▶ SOURCE MATERIAL
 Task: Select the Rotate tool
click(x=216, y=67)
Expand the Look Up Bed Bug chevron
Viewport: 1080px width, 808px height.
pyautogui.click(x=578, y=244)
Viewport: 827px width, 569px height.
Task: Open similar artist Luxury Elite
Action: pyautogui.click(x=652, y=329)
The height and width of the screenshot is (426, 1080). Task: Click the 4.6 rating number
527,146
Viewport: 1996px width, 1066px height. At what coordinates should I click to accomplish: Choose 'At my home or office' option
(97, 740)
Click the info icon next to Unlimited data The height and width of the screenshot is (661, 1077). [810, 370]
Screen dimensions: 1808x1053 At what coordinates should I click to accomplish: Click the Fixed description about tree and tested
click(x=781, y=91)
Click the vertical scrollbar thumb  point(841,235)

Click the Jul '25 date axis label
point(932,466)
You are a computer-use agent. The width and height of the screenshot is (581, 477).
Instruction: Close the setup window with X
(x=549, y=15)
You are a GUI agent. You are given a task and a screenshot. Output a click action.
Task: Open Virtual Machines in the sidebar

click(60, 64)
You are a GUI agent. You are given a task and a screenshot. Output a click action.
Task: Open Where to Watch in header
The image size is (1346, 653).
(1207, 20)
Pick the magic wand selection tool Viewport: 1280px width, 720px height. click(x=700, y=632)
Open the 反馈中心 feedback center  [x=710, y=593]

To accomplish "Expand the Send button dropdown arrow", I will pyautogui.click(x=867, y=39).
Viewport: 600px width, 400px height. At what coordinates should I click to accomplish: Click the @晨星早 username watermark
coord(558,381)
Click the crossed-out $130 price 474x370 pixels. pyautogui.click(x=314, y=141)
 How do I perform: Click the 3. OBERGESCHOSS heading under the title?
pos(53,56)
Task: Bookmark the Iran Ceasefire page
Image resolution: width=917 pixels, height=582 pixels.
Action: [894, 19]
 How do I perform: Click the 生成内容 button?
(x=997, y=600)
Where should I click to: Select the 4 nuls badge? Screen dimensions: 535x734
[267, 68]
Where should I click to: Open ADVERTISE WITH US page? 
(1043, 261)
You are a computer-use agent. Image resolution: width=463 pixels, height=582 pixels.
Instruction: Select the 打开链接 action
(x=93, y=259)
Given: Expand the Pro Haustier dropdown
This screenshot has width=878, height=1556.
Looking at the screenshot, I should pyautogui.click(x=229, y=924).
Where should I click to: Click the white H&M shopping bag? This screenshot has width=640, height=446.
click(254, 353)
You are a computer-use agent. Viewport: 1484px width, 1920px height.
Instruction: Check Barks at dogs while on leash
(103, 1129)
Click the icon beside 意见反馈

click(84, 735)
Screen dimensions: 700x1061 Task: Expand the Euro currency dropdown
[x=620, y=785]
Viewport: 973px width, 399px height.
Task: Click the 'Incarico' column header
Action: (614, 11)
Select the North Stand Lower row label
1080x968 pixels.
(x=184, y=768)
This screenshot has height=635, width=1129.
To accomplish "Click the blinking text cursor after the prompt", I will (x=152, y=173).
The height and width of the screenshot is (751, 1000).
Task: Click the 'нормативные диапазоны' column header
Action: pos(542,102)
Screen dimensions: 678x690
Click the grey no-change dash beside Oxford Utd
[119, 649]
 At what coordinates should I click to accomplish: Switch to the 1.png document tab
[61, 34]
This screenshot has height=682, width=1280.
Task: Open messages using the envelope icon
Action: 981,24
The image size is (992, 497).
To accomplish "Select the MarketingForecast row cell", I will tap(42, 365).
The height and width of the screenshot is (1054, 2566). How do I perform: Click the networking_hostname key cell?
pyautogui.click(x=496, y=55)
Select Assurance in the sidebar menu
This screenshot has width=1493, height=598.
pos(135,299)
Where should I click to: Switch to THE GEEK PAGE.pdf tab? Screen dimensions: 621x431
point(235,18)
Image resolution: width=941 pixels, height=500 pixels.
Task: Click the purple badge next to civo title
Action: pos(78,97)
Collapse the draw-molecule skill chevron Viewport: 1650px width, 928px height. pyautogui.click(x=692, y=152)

▶ EXERCISE AIM
Print all of the data exactly as it was given.

▶ WRITTEN RESPONSE
 Task: Select the Rotate tool
click(x=216, y=67)
Expand the Look Up Bed Bug chevron
Viewport: 1080px width, 808px height.
pyautogui.click(x=578, y=244)
Viewport: 827px width, 569px height.
Task: Open similar artist Luxury Elite
Action: pyautogui.click(x=652, y=329)
The height and width of the screenshot is (426, 1080). Task: Click the 4.6 rating number
527,146
Viewport: 1996px width, 1066px height. At what coordinates should I click to accomplish: Choose 'At my home or office' option
(97, 740)
Click the info icon next to Unlimited data The height and width of the screenshot is (661, 1077). [810, 370]
Screen dimensions: 1808x1053 At what coordinates should I click to accomplish: Click the Fixed description about tree and tested
click(x=781, y=91)
Click the vertical scrollbar thumb  point(841,235)

Click the Jul '25 date axis label
point(932,466)
You are a computer-use agent. The width and height of the screenshot is (581, 477).
Instruction: Close the setup window with X
(x=549, y=15)
You are a GUI agent. You are given a task and a screenshot. Output a click action.
Task: Open Virtual Machines in the sidebar

click(60, 64)
You are a GUI agent. You are given a task and a screenshot. Output a click action.
Task: Open Where to Watch in header
The image size is (1346, 653).
(1207, 20)
Pick the magic wand selection tool Viewport: 1280px width, 720px height. click(x=700, y=632)
Open the 反馈中心 feedback center  [x=710, y=593]

To accomplish "Expand the Send button dropdown arrow", I will pyautogui.click(x=867, y=39).
Viewport: 600px width, 400px height. At what coordinates should I click to accomplish: Click the @晨星早 username watermark
coord(558,381)
Click the crossed-out $130 price 474x370 pixels. pyautogui.click(x=314, y=141)
 How do I perform: Click the 3. OBERGESCHOSS heading under the title?
pos(53,56)
Task: Bookmark the Iran Ceasefire page
Image resolution: width=917 pixels, height=582 pixels.
Action: [894, 19]
 How do I perform: Click the 生成内容 button?
(x=997, y=600)
Where should I click to: Select the 4 nuls badge? Screen dimensions: 535x734
[267, 68]
Where should I click to: Open ADVERTISE WITH US page? 
(1043, 261)
You are a computer-use agent. Image resolution: width=463 pixels, height=582 pixels.
Instruction: Select the 打开链接 action
(x=93, y=259)
Given: Expand the Pro Haustier dropdown
This screenshot has width=878, height=1556.
Looking at the screenshot, I should pyautogui.click(x=229, y=924).
Where should I click to: Click the white H&M shopping bag? This screenshot has width=640, height=446.
click(254, 353)
You are a computer-use agent. Viewport: 1484px width, 1920px height.
Instruction: Check Barks at dogs while on leash
(103, 1129)
Click the icon beside 意见反馈

click(84, 735)
Screen dimensions: 700x1061 Task: Expand the Euro currency dropdown
[x=620, y=785]
Viewport: 973px width, 399px height.
Task: Click the 'Incarico' column header
Action: (614, 11)
Select the North Stand Lower row label
1080x968 pixels.
(x=184, y=768)
This screenshot has height=635, width=1129.
To accomplish "Click the blinking text cursor after the prompt", I will (x=152, y=173).
The height and width of the screenshot is (751, 1000).
Task: Click the 'нормативные диапазоны' column header
Action: pos(542,102)
Screen dimensions: 678x690
Click the grey no-change dash beside Oxford Utd
[119, 649]
 At what coordinates should I click to accomplish: Switch to the 1.png document tab
[61, 34]
This screenshot has height=682, width=1280.
Task: Open messages using the envelope icon
Action: 981,24
The image size is (992, 497).
To accomplish "Select the MarketingForecast row cell", I will tap(42, 365).
The height and width of the screenshot is (1054, 2566). How do I perform: Click the networking_hostname key cell?
pyautogui.click(x=496, y=55)
Select Assurance in the sidebar menu
This screenshot has width=1493, height=598.
pos(135,299)
Where should I click to: Switch to THE GEEK PAGE.pdf tab? Screen dimensions: 621x431
point(235,18)
Image resolution: width=941 pixels, height=500 pixels.
Task: Click the purple badge next to civo title
Action: pos(78,97)
Collapse the draw-molecule skill chevron Viewport: 1650px width, 928px height. pyautogui.click(x=692, y=152)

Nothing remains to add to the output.